Source text:
.....

Global Awareness

Week of Greek

Written by Heidi Blythe and Thuy Nguyen (Class of 2022)

Photos by Rachel Blythe, Thuy Nguyen, and Naomi Seng (Class of 2022)

Video by Naomi Seng (Class of 2022)

“Music gives a soul to the universe, wings to the mind, flight to the imagination, a charm to sadness, and life to everything.”


A lively tempo fills the air as all students from DVGS come together on a sunny afternoon to enjoy and delight in a celebration of Greek culture, all of them dressed up beautifully in flowing robes, floral headdresses and creative designs imitating Ancient Greek garments. Swaying to and fro with the beat of the bouzouki (a guitar-like instrument of Greek origin), the students chattered and laughed, sung and danced as the music and rhythm found their way into the secret places of their souls, dying the color of their thoughts bright and radiant.

It all started one fine afternoon when the 11th and 12th graders were reading two Greek plays, Medea by Euripides and Antigone by Sophocles, during their weekly English Literature classes. The class was suddenly thrust into a world of gods and myths, kings and heroes, all encompassed within the alluring world of Ancient Greece.

Eager to know more about modern and ancient Greek culture, as well as to honor the Greek playwrights they learned about, the juniors and seniors organized multiple presentations and designated a day of Greek fun to share the culture’s richness with the rest of the school. To immerse the school in Greek heritage, the English class separated into groups and each took charge of a specific topic. Throughout several weeks, they shared snippets of Greek life such as history, attire, food, dance, and music.

Greek Day was officially held on September 29th, and students were encouraged to dress up as Greek civilians, gods, and goddesses, using materials from home to model the light tunics worn by the Greek people. Using their imagination, many styled themselves impressively with just the sheets taken from their bed. It was as though the Olympian gods and goddesses themselves attended.

.....

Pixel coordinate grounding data
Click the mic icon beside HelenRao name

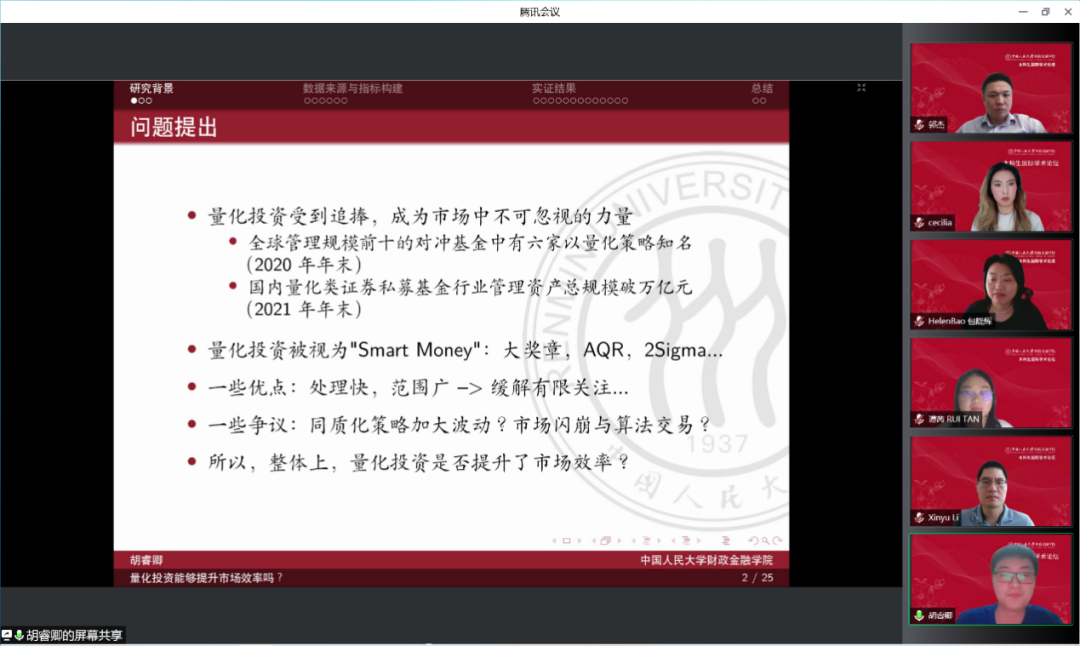coord(919,321)
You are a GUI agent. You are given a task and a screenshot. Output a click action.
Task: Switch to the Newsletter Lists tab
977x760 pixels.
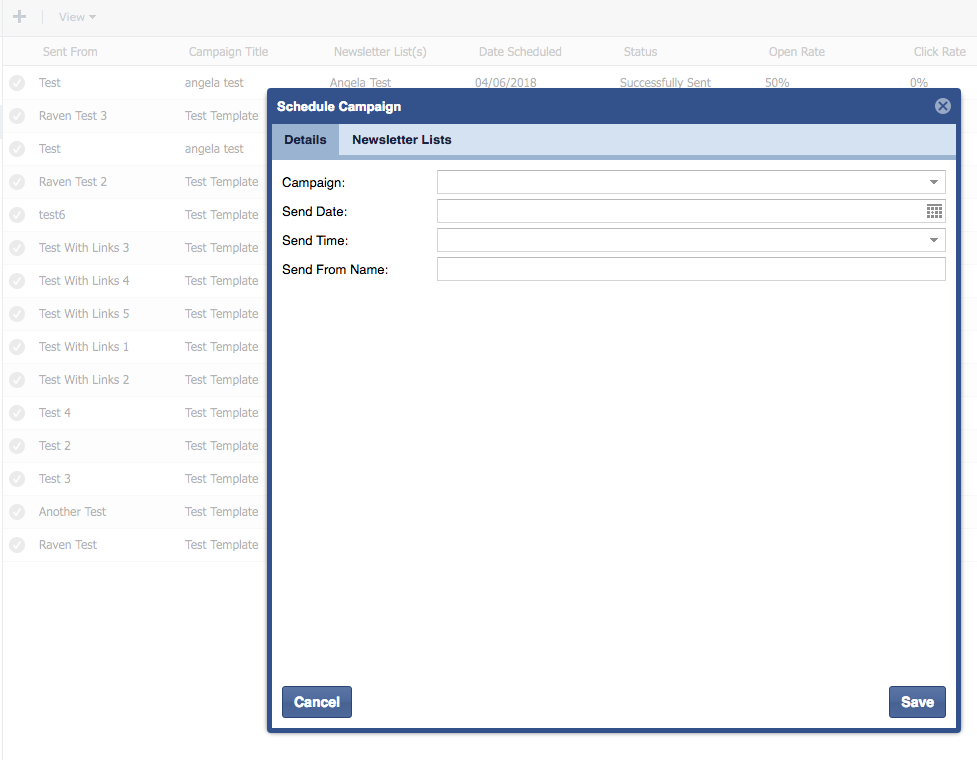[x=401, y=140]
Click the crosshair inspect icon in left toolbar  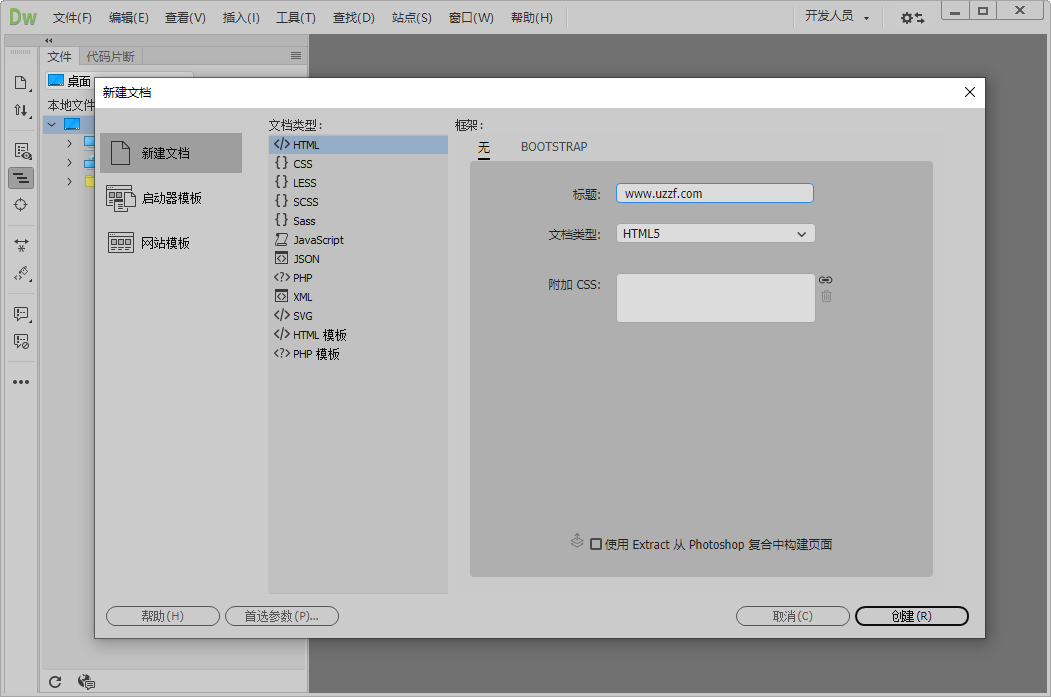(20, 204)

.....

Tasks to complete:
a) In the article about Greek Day, on what date was Greek Day officially held?
b) Rewrite the paragraph of the Greek Day article that begins "Eager to know more about modern and ancient Greek culture" as a short list that keeps its main facts.
c) Write what comes next in the article about Greek Day, picking up after its final sentence.

Answers to the exercises:
a) September 29th

b)
- Wanting to learn more about modern and ancient Greek culture and to honor the Greek playwrights they had studied, the juniors and seniors organized presentations and set aside a day of Greek fun for the whole school.
- The English class split into groups, each responsible for one topic.
- Over several weeks, they shared aspects of Greek life: history, attire, food, dance, and music.

c)
Highlights of the event consisted of a rhythmic dance called the “Zorba” that was taught by Ms. Farley. Students formed two circles, one enclosing the other, and spun around in Greek dance, the sirtaki. “Dancing was a lot of fun, all of us moving in synchrony and feeling that collective energy, it was really exhilarating. The pandemic has resulted in a lot of social stratification and disconnect but it really felt like we came together as a community through movement,” said Kaitlin Harness (Class of 2022) when asked about her experience with the Zorba. 

Delicious traditional food such as hummus and tzatziki-filled (cucumber yogurt sauce) pita bread was prepared by the food team. A vibrant photo booth of characters from the plays covered in English class was also made and many people took lots of wonderful pictures filled with smiles, laughs, and joy.

Through this cultural celebration, the students opened their eyes to new things that taught them the importance of togetherness, family, and friends. Though Ancient Greek culture is noted for its government, art, architecture, philosophy, and sports, all of which are admired and adopted by many countries around the world, Greek lifestyle itself is very strongly centered around family and philótimo, a Greek word meaning the ability to do something for someone above and beyond what is dictated by feelings or professional obligations. It is no wonder that this celebration as a whole brought the students a serene sense of belonging and release.

“I want to do it again! The seniors and juniors did a great job preparing all of this and Greek culture is absolutely fascinating. I hope the school will host another event like this,” said Kirsten Chen (Class of 2025) as the festivities drew to a close.

Special thanks to Jin Jr Shr for making the event possible, as well as Ms. Farley for teaching us the thrilling Zorba dance!